This task calls for copying every line in the data below that contains the word "Locate".

== Available data ==

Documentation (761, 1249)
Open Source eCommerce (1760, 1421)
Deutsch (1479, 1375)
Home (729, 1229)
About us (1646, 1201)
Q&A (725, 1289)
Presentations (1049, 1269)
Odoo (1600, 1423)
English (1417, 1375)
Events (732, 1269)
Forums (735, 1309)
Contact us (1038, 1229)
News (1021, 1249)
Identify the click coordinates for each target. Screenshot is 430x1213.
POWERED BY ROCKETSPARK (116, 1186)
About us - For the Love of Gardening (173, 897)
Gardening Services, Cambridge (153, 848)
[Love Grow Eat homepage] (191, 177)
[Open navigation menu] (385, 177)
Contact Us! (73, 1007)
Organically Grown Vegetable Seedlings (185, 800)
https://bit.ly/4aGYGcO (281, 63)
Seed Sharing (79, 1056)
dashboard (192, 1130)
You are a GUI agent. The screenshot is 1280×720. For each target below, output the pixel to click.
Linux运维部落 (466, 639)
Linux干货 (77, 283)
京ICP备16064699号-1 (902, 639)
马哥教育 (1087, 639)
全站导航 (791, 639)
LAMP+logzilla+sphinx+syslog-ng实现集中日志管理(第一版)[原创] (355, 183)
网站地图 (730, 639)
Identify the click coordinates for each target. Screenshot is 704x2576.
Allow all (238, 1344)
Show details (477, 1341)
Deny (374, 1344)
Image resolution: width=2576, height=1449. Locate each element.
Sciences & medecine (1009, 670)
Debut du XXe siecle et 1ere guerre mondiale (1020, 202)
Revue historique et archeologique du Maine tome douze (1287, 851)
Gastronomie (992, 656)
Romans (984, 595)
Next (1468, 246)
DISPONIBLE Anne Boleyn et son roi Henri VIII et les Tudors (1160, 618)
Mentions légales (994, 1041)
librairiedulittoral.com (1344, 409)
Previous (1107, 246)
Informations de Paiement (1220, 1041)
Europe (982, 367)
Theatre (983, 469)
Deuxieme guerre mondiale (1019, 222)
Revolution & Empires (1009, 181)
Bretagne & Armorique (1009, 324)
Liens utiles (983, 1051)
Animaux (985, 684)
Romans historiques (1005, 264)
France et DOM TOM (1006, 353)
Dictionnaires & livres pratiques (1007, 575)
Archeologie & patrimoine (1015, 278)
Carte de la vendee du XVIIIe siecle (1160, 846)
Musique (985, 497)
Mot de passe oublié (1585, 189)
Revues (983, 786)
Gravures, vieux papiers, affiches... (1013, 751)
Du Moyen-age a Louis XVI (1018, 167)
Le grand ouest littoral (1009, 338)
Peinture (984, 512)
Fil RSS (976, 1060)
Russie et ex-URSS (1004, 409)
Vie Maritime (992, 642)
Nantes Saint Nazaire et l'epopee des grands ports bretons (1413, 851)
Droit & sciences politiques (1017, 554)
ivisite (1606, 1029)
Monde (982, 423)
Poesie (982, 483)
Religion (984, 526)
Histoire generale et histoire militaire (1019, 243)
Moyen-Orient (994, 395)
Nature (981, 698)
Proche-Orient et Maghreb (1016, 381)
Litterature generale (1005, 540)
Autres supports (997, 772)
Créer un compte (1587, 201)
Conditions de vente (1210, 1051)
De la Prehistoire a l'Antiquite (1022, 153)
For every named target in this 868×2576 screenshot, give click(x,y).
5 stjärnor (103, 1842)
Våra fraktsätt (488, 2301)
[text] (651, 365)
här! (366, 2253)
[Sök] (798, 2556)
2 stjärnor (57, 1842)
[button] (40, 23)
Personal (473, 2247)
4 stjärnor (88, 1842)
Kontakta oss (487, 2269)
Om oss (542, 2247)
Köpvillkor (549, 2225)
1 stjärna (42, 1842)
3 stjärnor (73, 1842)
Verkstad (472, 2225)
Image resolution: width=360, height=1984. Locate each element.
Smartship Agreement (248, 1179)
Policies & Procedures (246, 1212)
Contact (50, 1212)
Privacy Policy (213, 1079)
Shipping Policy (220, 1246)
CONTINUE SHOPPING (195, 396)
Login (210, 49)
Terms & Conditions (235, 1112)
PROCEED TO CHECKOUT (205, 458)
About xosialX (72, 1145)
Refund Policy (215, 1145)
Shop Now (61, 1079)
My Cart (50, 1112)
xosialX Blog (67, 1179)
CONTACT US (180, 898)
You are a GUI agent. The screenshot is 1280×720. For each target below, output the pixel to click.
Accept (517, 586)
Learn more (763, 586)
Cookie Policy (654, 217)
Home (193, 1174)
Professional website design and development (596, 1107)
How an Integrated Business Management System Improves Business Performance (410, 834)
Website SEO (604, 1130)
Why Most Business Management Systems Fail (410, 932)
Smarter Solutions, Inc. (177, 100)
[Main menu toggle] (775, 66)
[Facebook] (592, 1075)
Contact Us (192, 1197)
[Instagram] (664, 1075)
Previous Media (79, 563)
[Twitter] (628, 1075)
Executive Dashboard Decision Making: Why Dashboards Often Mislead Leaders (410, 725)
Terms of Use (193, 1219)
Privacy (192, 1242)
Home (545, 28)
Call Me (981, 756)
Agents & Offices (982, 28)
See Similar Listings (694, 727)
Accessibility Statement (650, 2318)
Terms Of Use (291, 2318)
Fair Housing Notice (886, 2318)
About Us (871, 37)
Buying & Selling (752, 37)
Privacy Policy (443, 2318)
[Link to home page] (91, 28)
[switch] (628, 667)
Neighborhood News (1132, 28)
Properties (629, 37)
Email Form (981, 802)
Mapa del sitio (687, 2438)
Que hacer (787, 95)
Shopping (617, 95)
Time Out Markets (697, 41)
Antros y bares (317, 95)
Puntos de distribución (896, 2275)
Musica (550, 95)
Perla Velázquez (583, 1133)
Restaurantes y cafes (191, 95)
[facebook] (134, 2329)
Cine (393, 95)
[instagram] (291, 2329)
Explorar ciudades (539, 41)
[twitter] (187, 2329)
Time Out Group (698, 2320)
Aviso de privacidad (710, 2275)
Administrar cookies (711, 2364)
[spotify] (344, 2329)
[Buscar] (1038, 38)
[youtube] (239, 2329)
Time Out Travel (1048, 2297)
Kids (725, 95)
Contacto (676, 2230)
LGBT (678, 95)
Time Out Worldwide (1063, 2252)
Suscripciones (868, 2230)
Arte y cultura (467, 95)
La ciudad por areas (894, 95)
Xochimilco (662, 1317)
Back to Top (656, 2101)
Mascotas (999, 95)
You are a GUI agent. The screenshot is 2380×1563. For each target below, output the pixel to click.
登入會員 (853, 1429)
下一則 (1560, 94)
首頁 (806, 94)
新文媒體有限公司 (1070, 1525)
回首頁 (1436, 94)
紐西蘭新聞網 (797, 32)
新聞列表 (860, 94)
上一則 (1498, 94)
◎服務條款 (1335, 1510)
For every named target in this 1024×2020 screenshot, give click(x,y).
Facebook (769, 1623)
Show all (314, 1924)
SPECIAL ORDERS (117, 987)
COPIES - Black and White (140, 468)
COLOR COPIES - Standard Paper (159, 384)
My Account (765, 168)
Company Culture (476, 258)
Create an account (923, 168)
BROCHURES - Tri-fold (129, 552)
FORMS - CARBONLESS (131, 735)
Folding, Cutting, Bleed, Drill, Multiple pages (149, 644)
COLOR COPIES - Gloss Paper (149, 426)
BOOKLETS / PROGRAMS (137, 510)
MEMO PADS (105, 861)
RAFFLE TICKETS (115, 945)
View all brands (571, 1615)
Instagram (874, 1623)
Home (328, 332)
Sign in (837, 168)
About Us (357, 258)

===

-- Exercise output --
Image resolution: width=2576, height=1449. Locate each element.
Image resolution: width=360, height=1984. Locate each element.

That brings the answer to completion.